Identifying Enzymes Active Site with Genetic Algorithms
Sandro Carvalho Izidoro, Raquel C. de Melo-Minardi, Gisele Lobo Pappa.Abstract
Motivation: Given the number of proteins cataloged but with
unknown function, the development of computational methods
to perform function prediction efficiently and accurately is still a
challenge. This paper focus on identifying new attributes to help
enzyme function prediction. The proposed method searches for an
arrangement of amino acids directly involved in the catalysis reaction,
called catalytic or active site, which are responsible for molecular
recognition. Due to their importance, the active site amino acids are
more conserved during evolution than the sequence as a whole, and
can be successfully used for protein function prediction. The objective
of this work is to present a new technique to find similar active
sites based on genetic algorithms (GA). The method can perform
non-exact amino acid matches (taking conservative evolution into
account) without restriction on the number of amino acids and find
active sites in different protein chains.

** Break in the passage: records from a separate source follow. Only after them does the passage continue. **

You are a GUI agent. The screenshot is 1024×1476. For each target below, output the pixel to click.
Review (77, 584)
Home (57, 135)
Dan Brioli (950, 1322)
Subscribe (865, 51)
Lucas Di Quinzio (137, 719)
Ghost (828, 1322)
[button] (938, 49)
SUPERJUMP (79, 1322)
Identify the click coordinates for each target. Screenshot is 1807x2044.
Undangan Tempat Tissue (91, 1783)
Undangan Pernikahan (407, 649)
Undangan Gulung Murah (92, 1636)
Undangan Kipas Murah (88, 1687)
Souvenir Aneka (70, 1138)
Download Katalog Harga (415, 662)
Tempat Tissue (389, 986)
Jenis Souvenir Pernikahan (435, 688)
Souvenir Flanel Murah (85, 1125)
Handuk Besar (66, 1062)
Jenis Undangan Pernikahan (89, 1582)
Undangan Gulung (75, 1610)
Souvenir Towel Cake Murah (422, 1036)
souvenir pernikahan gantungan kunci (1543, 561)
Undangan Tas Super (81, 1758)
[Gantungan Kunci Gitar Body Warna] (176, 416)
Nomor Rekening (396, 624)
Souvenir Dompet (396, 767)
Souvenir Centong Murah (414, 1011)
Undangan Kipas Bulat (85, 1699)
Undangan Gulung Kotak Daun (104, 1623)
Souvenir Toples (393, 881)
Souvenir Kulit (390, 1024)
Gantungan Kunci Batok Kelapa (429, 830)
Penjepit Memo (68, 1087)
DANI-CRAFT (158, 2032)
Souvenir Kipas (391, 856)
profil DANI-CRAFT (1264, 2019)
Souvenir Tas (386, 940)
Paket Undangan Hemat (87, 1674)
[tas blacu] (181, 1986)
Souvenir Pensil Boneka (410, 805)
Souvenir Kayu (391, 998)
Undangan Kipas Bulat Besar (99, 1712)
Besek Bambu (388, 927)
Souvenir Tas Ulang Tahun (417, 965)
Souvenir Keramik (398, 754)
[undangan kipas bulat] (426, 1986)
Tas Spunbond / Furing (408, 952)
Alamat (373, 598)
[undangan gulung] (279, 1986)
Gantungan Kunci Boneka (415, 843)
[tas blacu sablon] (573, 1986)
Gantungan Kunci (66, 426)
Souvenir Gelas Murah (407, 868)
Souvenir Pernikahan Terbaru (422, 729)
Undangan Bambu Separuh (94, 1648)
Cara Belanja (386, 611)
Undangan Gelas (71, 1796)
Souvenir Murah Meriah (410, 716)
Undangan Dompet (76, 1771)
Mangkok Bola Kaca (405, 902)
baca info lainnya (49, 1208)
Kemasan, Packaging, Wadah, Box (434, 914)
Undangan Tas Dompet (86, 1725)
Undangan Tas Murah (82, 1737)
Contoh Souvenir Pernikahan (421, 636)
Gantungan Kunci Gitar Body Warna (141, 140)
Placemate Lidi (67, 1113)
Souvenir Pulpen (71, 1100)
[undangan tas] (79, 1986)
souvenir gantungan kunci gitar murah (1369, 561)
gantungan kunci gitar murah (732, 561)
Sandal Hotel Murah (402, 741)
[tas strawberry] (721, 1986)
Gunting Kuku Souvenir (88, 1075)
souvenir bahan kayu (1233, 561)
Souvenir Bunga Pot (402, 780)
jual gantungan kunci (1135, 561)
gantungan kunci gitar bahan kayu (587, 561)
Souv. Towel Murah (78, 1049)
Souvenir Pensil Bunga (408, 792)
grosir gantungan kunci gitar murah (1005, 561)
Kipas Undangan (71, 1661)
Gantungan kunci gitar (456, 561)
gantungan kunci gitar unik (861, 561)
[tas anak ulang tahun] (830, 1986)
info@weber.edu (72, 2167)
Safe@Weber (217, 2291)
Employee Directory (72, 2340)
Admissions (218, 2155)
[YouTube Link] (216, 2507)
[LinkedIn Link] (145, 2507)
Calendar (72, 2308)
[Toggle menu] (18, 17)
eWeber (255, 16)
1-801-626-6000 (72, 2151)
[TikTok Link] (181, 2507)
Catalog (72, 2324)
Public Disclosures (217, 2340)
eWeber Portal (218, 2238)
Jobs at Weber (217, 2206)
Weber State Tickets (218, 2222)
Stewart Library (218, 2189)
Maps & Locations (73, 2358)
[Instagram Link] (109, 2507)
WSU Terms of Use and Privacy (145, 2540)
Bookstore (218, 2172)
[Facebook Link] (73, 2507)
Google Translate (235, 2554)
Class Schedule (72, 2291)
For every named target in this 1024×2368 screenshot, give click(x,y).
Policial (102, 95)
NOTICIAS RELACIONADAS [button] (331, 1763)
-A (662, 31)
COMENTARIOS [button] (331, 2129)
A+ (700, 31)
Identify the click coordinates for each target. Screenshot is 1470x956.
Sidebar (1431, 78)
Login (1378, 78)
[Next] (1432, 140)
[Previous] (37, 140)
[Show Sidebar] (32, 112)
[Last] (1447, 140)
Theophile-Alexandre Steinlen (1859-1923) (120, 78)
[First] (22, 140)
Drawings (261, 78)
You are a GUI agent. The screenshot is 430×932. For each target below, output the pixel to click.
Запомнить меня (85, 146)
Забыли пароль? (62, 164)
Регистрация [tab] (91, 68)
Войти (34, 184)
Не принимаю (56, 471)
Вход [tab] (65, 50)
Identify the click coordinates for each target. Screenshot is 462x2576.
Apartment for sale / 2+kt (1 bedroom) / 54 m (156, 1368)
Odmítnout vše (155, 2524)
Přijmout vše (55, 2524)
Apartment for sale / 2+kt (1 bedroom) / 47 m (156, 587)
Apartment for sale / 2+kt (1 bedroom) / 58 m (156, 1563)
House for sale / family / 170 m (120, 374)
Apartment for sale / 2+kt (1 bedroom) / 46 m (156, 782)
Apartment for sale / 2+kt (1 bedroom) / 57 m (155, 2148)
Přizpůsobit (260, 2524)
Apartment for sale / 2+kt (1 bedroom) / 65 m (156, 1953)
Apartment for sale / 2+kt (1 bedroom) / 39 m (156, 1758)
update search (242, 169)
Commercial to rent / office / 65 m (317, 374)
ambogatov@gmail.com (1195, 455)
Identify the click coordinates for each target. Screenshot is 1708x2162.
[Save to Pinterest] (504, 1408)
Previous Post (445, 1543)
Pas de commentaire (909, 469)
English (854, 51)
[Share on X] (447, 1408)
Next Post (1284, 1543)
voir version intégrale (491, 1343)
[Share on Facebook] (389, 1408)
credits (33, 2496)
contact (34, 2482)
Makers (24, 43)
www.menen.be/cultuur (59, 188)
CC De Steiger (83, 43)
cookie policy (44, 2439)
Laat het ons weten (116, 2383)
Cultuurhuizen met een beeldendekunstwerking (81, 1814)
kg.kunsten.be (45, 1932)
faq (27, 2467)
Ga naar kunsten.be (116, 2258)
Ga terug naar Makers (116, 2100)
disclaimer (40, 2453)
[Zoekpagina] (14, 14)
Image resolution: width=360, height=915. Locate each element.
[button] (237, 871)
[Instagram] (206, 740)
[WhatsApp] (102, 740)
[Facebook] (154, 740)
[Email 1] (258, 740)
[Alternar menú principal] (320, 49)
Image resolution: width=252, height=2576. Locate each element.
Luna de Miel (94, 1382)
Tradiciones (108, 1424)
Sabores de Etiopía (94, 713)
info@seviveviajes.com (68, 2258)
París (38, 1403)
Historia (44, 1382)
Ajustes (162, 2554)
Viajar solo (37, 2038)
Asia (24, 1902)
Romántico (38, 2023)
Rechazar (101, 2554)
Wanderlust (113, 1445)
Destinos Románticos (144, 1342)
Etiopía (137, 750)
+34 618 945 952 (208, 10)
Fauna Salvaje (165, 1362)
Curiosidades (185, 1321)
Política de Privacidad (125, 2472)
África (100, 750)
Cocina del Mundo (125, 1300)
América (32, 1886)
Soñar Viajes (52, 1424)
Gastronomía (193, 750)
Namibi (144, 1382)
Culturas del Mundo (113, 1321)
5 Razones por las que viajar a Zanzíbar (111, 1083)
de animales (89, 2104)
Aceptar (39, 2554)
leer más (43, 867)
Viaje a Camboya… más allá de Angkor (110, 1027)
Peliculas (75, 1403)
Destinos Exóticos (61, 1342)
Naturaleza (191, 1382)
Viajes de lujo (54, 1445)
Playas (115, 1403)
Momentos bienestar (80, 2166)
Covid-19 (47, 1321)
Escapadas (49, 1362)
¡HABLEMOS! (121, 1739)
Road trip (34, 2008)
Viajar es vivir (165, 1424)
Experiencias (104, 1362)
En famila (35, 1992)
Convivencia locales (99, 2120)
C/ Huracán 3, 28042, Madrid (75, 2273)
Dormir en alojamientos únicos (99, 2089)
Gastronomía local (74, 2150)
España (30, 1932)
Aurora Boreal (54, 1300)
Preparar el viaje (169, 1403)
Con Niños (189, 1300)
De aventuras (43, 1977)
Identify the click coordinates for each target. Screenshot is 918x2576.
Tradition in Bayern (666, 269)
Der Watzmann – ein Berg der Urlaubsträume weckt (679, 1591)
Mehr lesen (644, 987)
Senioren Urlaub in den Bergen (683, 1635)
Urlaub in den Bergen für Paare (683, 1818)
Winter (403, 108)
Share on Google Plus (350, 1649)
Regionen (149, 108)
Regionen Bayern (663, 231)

Results: The use of GA in search of similar active sites,
hitherto unpublished, proved promising in data sets with different
characteristics. In specific enzymes families, GA found active sites
according to CSA (Catalytic Site Atlas). Tests using enzymes family
Serine Protease and comparing GA proposed with other existing
software showed that it is able to recover more active sites with
better accuracy. The implementation of a ranking to select the best
individuals (possible active sites) for each enzyme and the adaptation
of the mutation operator to deal with conservative mutations, gave
more to flexibility and robustness to the GA. Furthermore, the
possibility of finding residues of a site in more than one chain and
the absence of restriction on the size of the active site, make GA a
good tool to be used in the prediction function of proteins.